## Goal of the exercise:
Where the records below reach the line containing "The height and width of the screenshot is (176, 118).", start transcribing, and end with the line containing "The width and", exactly and with nothing else added.
____
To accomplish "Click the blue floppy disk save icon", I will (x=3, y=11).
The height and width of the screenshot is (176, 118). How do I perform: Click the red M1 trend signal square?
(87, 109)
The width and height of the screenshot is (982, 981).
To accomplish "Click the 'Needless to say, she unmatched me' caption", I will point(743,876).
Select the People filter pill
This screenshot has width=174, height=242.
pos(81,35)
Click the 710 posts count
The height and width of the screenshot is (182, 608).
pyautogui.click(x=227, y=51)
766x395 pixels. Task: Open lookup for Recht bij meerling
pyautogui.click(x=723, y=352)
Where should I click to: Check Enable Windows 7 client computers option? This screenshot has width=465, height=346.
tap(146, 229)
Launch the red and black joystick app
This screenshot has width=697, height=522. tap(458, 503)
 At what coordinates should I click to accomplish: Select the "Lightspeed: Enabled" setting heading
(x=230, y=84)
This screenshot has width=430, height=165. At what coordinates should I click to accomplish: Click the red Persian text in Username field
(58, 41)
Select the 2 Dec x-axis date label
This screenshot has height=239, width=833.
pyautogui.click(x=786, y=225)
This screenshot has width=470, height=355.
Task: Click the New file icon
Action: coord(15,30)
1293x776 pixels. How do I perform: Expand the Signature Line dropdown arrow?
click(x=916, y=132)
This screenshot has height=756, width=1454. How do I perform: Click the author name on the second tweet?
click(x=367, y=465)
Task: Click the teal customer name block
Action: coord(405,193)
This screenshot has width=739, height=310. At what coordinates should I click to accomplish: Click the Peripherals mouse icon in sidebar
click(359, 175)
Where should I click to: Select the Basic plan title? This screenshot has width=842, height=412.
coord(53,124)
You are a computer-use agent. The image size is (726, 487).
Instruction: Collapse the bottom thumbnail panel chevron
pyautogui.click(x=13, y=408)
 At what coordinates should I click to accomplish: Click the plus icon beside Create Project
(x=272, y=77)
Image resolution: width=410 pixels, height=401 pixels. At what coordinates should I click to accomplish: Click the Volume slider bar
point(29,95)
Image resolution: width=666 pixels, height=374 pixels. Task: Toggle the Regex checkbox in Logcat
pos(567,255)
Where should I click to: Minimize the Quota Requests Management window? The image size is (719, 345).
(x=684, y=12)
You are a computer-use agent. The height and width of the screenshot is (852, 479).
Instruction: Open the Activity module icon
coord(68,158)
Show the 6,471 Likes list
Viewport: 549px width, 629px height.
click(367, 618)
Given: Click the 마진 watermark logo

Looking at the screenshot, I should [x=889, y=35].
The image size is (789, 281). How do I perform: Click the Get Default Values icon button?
____
## Result of this exercise:
The height and width of the screenshot is (176, 118). How do I perform: Click the red M1 trend signal square?
(87, 109)
The width and height of the screenshot is (982, 981).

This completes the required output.